Belief state representation as a measurable harness property. Today every harness either has it or does not, but no public standard exists for "what counts as belief state." A formal definition (data structures, propagation rules, query interface) would let researchers compare harnesses on this dimension directly.
Trust propagation in non-security agents. The cascading exploitation pattern works in pentesting because vulnerabilities compose. Whether the same propagation pattern transfers to non-security domains (debug-then-test, read-then-edit, plan-then-act) is largely unmeasured.
Architecture-vs-model decomposition methodology. Ridge Security's same-model-different-architecture methodology is the right experimental design for harness research; it should become standard. Most agent benchmarks today vary both axes simultaneously.

Open questions

The benchmark is single-run on a single target (OWASP Juice Shop). Variance and generalization to real-world targets are unaddressed.
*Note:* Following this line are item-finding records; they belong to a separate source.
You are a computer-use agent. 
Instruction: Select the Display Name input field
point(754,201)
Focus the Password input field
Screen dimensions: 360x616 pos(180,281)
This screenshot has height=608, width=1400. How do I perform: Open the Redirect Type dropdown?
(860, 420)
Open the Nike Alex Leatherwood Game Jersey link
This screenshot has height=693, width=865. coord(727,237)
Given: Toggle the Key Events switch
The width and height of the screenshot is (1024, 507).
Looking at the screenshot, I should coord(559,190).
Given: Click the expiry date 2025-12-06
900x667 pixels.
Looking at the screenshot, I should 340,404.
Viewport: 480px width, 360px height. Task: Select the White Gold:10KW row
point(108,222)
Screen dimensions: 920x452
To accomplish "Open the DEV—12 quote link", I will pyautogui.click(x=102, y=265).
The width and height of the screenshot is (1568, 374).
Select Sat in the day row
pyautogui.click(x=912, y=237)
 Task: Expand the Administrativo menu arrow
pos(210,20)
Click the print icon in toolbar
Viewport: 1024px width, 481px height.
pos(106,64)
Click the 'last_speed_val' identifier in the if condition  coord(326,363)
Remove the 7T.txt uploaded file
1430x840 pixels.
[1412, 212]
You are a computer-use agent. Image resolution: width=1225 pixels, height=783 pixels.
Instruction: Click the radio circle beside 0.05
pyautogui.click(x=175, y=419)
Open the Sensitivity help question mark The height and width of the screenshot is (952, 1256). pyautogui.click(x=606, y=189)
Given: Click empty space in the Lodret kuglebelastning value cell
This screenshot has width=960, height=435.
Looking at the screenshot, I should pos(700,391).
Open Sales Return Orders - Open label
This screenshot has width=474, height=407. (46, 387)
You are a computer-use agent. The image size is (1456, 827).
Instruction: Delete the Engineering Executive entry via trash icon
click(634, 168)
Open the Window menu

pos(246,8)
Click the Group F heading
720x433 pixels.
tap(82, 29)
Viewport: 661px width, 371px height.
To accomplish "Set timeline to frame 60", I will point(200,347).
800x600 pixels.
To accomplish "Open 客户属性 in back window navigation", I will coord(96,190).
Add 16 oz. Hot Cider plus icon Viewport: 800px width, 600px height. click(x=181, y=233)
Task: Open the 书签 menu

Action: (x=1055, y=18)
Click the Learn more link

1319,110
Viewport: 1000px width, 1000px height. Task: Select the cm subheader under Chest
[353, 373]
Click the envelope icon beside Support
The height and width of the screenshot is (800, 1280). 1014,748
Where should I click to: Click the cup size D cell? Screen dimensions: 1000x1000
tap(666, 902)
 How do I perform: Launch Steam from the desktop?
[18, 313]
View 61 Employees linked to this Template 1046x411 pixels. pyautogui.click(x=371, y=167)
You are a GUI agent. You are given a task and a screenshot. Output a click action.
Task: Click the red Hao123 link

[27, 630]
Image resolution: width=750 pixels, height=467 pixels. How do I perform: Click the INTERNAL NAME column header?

The Ridge Security benchmark sponsored the post — disclosure is upfront, but the comparative numbers should be replicated by independent evaluators before they become canonical.
Whether RidgeGen's architecture transfers without the benchmark's specific affordances (Docker sandbox, isolated network, stable API surface) is open.
Belief state representation is described conceptually but not in code; the load-bearing technical details (data structure, propagation rules) are not in the public post.